Dit is een deel van het boek van Let It Be-regisseur Michael Linsay Hogg. Luck and Circumstance, zoals het boek heet, biedt een beeld achter de schermen van het 'oude Hollywood' en Londen in de 'Swinging Sixties', verhalen uit de gouden tijd van de BBC, en een intieme blik in de wieg van rockvideo, een genre dat Lindsay-Hogg al vroeg bewandelde, als hij al niet de uitvinder zelf was.
Michael Lindsay-Hogg regisseerde vijftien jaar lang video's van THe Rolling Stones vanaf Jumpin' Jack Flash, en was ook de man tijdens het Rolling STones Rock And Roll Circus. Voor The Beatles regisseerde hij de video's voor Hey Jude en Revolution, en dus de film Let It Be.
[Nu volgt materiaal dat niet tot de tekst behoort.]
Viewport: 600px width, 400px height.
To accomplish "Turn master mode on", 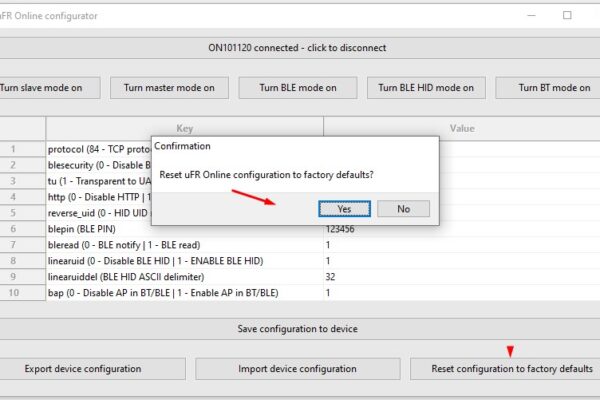I will click(170, 88).
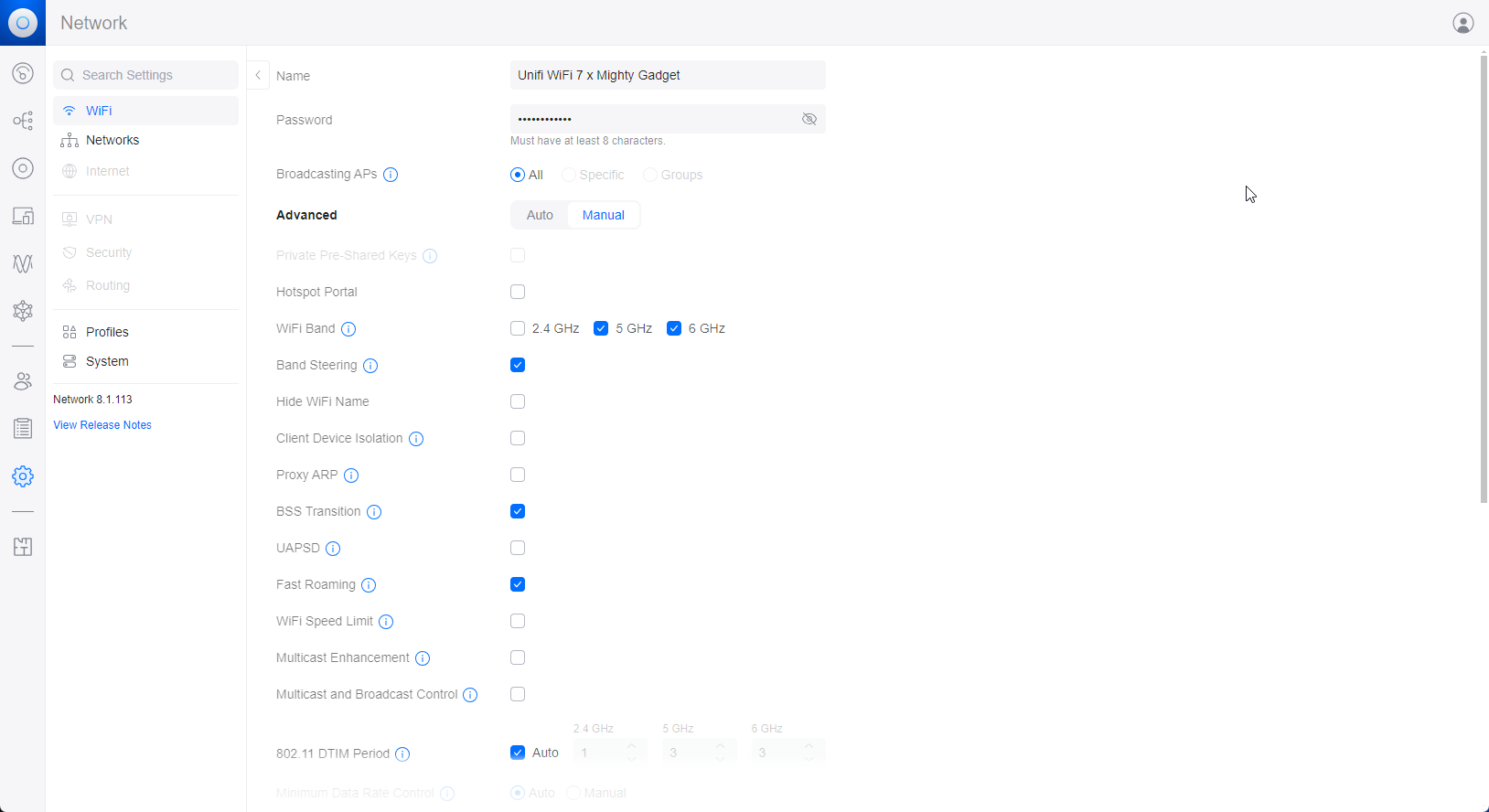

Uit het boek: 'Ik had gehoord van een amfitheater aan de kust van Tunesië en had de notie dat The Beatles zouden starten bij zonsopkomst, om hun versterkers aan te sluiten en het drumstel neer te zetten op deze plek het steen door het zand der eeuwen was bedekt. Dan zouden ze beginnen te spelen, en, nummer voor nummer, de muziek zou over het land vloeien en, als een grote Ark van Noach, mensen zouden op de muziek afkomen. Want betere muziek zouer niet bestaan. Mannen, vrouwen, kinderen zouden komen, te voet, met kamelen, in jeeps. Zwart, blank, Arabisch. En tegen de tijd dat de nacht zou vallen, zouden de eeuwenoude vol zijn van de wereld.
Het idee werd opgepikt. John en Yoko waren voor, Paul zelfs zeer. Ringo zei dat het misschien kon werken. John stelde voor om een klein schip te huren om wat publiek mee te nemen, het Engelse deel. Ja, zei Paul. Ze zouden op het schip kunnen repeteren en ik zou dat kunnen filmen voor de documentaire. Mal en Neil waren al onderweg naar Tunesië om de locaties te checken, hotels en veiligheidsproblemen op te lossen. We waren op weg naar iets dat fantastisch was en we waren allemaal erg opgewonden. Bijna allemaal.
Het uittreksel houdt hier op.